Erratum

After publication of the original article [1], it was brought to the authors attention that the discussion section needed an extension regarding issues raised during the peer review process.

As stated in the discussion section of the paper, we acknowledge that the lack of a usual care arm in the trial is unfortunate, and we believe that we have limited the conclusions accordingly. Moreover, because CRP results were disclosed immediately (so that they could influence decision-making which was the purpose of the trial), it is impossible to make any assumptions on what usual care without CRP would have been.

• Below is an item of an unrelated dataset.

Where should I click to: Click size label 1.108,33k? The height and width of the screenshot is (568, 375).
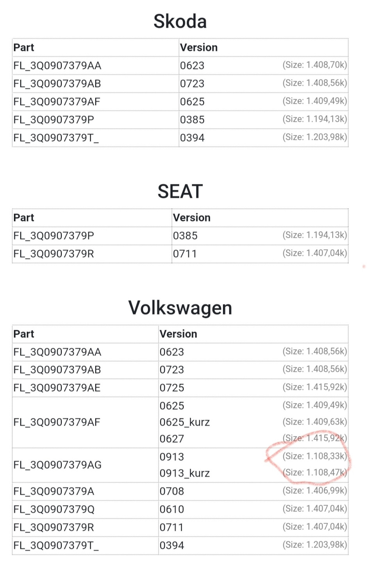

We acknowledge that CRP should not be used routinely in primary care. Our trial shows that restricting CRP testing to at risk children based on their clinical presentation increases CRP’s diagnostic accuracy. Whether referral rates would change compared to usual care remains to be seen; in the context of missed diagnoses (only 4 of 11 seriously ill children were referred immediately in our trial, Table 2 of the original paper) [1], we would expect CRP to increase referral accuracy rather than decrease total referral rates.

Serious infections in children are very rare in primary care [2, 3], which is one of the reasons why they are difficult to diagnose. In an ideal world, we would like to achieve perfect sensitivity and specificity. But missed diagnoses of serious infections are potentially very dangerous whereas unnecessarily referring a child for secondary care assessment is annoying and costly but not directly impacting on the child’s prognosis. For that reason, we believe that in primary care, ruling out serious infections should be prioritised over ruling in.

The clinical prediction rule was designed to rule out serious infections in as many children as possible, but resulted in approximately 20% of children classified as ‘at risk’. The purpose of adding CRP to the diagnostic assessment was to further rule out serious infections in those 20%. Adding CRP to the clinical prediction rule increases specificity from 80% to 89% while keeping sensitivity at 100%, which is shown in Fig. 1.

Fig. 1
figure 1

To detect one child with a serious infection, the clinical decision rule would flag 57 children as potentially having a serious infection. A CRP test in these children allows a serious infection to be excluded in a further 22, which means fewer would have to be referred or receive additional testing.

Considering the restricted CRP strategy results in fewer CRP tests while maintaining perfect sensitivity and improving specificity, it is highly likely this will be cost-effective. We will report an economic analysis including other factors such as consultation time in a separate paper.

Finally, children in the restricted CRP group were younger than those in the CRP for all group. As the clinical prediction rule selects children at higher risk of a serious infection and prevalence of serious infections is higher in younger children, it was to be expected that this would introduce a difference in age between the two groups. Clinician concern was similar between both groups, as were all other baseline variables. (Table 1 of the original paper) [1].